● Brief
Once more, print the records exactly as given.

+-------+

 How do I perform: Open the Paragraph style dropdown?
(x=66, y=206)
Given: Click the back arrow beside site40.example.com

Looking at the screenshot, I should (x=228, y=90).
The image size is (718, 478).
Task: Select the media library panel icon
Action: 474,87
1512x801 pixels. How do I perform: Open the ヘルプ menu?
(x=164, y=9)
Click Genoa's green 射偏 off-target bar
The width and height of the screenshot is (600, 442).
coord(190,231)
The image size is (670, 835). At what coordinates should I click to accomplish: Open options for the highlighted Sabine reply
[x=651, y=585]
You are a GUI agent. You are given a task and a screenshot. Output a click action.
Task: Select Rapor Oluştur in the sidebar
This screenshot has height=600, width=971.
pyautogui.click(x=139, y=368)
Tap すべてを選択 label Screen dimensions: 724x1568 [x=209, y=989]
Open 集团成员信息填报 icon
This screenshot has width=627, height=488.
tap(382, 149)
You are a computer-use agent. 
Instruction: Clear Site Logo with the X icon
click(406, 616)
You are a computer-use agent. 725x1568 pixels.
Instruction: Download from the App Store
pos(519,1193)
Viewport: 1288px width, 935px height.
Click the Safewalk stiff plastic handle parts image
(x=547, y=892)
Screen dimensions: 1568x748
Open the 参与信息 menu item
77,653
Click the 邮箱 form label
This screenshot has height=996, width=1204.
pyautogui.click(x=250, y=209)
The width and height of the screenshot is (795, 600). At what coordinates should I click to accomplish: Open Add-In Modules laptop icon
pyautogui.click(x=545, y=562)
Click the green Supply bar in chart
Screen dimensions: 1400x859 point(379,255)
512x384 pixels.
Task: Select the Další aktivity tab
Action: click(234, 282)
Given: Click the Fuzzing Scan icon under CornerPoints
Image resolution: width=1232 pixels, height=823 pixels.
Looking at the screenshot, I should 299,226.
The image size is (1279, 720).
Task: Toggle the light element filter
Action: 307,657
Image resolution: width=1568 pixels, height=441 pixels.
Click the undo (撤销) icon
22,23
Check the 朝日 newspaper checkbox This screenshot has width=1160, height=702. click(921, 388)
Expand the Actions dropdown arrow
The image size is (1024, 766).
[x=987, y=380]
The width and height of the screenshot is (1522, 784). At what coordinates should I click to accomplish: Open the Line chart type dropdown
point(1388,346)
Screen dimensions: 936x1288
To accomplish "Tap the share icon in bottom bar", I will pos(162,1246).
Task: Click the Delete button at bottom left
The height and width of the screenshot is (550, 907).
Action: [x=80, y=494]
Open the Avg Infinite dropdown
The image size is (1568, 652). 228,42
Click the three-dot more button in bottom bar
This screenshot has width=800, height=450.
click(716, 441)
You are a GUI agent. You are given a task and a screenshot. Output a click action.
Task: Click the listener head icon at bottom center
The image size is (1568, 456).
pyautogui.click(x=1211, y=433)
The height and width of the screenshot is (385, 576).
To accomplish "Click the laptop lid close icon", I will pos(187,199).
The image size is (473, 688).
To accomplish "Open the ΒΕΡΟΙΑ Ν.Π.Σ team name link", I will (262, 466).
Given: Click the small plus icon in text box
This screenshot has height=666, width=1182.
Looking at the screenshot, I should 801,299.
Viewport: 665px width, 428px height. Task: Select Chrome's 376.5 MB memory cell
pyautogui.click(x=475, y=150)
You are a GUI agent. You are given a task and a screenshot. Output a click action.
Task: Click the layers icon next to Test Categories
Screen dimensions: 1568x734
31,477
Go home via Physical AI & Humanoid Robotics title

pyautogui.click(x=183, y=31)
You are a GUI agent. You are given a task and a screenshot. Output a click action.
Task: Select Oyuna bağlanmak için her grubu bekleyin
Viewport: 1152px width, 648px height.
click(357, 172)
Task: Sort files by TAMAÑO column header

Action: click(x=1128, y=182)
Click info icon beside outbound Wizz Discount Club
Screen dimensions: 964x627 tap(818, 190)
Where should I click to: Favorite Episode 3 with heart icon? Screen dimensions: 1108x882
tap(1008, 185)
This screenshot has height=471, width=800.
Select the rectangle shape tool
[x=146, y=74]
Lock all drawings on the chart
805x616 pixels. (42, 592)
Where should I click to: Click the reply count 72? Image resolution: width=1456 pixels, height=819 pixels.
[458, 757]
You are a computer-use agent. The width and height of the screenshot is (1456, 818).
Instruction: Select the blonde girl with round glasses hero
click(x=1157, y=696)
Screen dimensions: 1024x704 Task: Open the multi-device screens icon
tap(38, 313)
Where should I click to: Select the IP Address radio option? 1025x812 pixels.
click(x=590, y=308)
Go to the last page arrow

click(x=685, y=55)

+-------+

● Task output
 How do I perform: Open the Paragraph style dropdown?
(x=66, y=206)
Given: Click the back arrow beside site40.example.com

Looking at the screenshot, I should (x=228, y=90).
The image size is (718, 478).
Task: Select the media library panel icon
Action: 474,87
1512x801 pixels. How do I perform: Open the ヘルプ menu?
(x=164, y=9)
Click Genoa's green 射偏 off-target bar
The width and height of the screenshot is (600, 442).
coord(190,231)
The image size is (670, 835). At what coordinates should I click to accomplish: Open options for the highlighted Sabine reply
[x=651, y=585]
You are a GUI agent. You are given a task and a screenshot. Output a click action.
Task: Select Rapor Oluştur in the sidebar
This screenshot has height=600, width=971.
pyautogui.click(x=139, y=368)
Tap すべてを選択 label Screen dimensions: 724x1568 [x=209, y=989]
Open 集团成员信息填报 icon
This screenshot has width=627, height=488.
tap(382, 149)
You are a computer-use agent. 
Instruction: Clear Site Logo with the X icon
click(406, 616)
You are a computer-use agent. 725x1568 pixels.
Instruction: Download from the App Store
pos(519,1193)
Viewport: 1288px width, 935px height.
Click the Safewalk stiff plastic handle parts image
(x=547, y=892)
Screen dimensions: 1568x748
Open the 参与信息 menu item
77,653
Click the 邮箱 form label
This screenshot has height=996, width=1204.
pyautogui.click(x=250, y=209)
The width and height of the screenshot is (795, 600). At what coordinates should I click to accomplish: Open Add-In Modules laptop icon
pyautogui.click(x=545, y=562)
Click the green Supply bar in chart
Screen dimensions: 1400x859 point(379,255)
512x384 pixels.
Task: Select the Další aktivity tab
Action: click(234, 282)
Given: Click the Fuzzing Scan icon under CornerPoints
Image resolution: width=1232 pixels, height=823 pixels.
Looking at the screenshot, I should 299,226.
The image size is (1279, 720).
Task: Toggle the light element filter
Action: 307,657
Image resolution: width=1568 pixels, height=441 pixels.
Click the undo (撤销) icon
22,23
Check the 朝日 newspaper checkbox This screenshot has width=1160, height=702. click(921, 388)
Expand the Actions dropdown arrow
The image size is (1024, 766).
[x=987, y=380]
The width and height of the screenshot is (1522, 784). At what coordinates should I click to accomplish: Open the Line chart type dropdown
point(1388,346)
Screen dimensions: 936x1288
To accomplish "Tap the share icon in bottom bar", I will pos(162,1246).
Task: Click the Delete button at bottom left
The height and width of the screenshot is (550, 907).
Action: [x=80, y=494]
Open the Avg Infinite dropdown
The image size is (1568, 652). 228,42
Click the three-dot more button in bottom bar
This screenshot has width=800, height=450.
click(716, 441)
You are a GUI agent. You are given a task and a screenshot. Output a click action.
Task: Click the listener head icon at bottom center
The image size is (1568, 456).
pyautogui.click(x=1211, y=433)
The height and width of the screenshot is (385, 576).
To accomplish "Click the laptop lid close icon", I will pos(187,199).
The image size is (473, 688).
To accomplish "Open the ΒΕΡΟΙΑ Ν.Π.Σ team name link", I will (262, 466).
Given: Click the small plus icon in text box
This screenshot has height=666, width=1182.
Looking at the screenshot, I should 801,299.
Viewport: 665px width, 428px height. Task: Select Chrome's 376.5 MB memory cell
pyautogui.click(x=475, y=150)
You are a GUI agent. You are given a task and a screenshot. Output a click action.
Task: Click the layers icon next to Test Categories
Screen dimensions: 1568x734
31,477
Go home via Physical AI & Humanoid Robotics title

pyautogui.click(x=183, y=31)
You are a GUI agent. You are given a task and a screenshot. Output a click action.
Task: Select Oyuna bağlanmak için her grubu bekleyin
Viewport: 1152px width, 648px height.
click(357, 172)
Task: Sort files by TAMAÑO column header

Action: click(x=1128, y=182)
Click info icon beside outbound Wizz Discount Club
Screen dimensions: 964x627 tap(818, 190)
Where should I click to: Favorite Episode 3 with heart icon? Screen dimensions: 1108x882
tap(1008, 185)
This screenshot has height=471, width=800.
Select the rectangle shape tool
[x=146, y=74]
Lock all drawings on the chart
805x616 pixels. (42, 592)
Where should I click to: Click the reply count 72? Image resolution: width=1456 pixels, height=819 pixels.
[458, 757]
You are a computer-use agent. The width and height of the screenshot is (1456, 818).
Instruction: Select the blonde girl with round glasses hero
click(x=1157, y=696)
Screen dimensions: 1024x704 Task: Open the multi-device screens icon
tap(38, 313)
Where should I click to: Select the IP Address radio option? 1025x812 pixels.
click(x=590, y=308)
Go to the last page arrow

click(x=685, y=55)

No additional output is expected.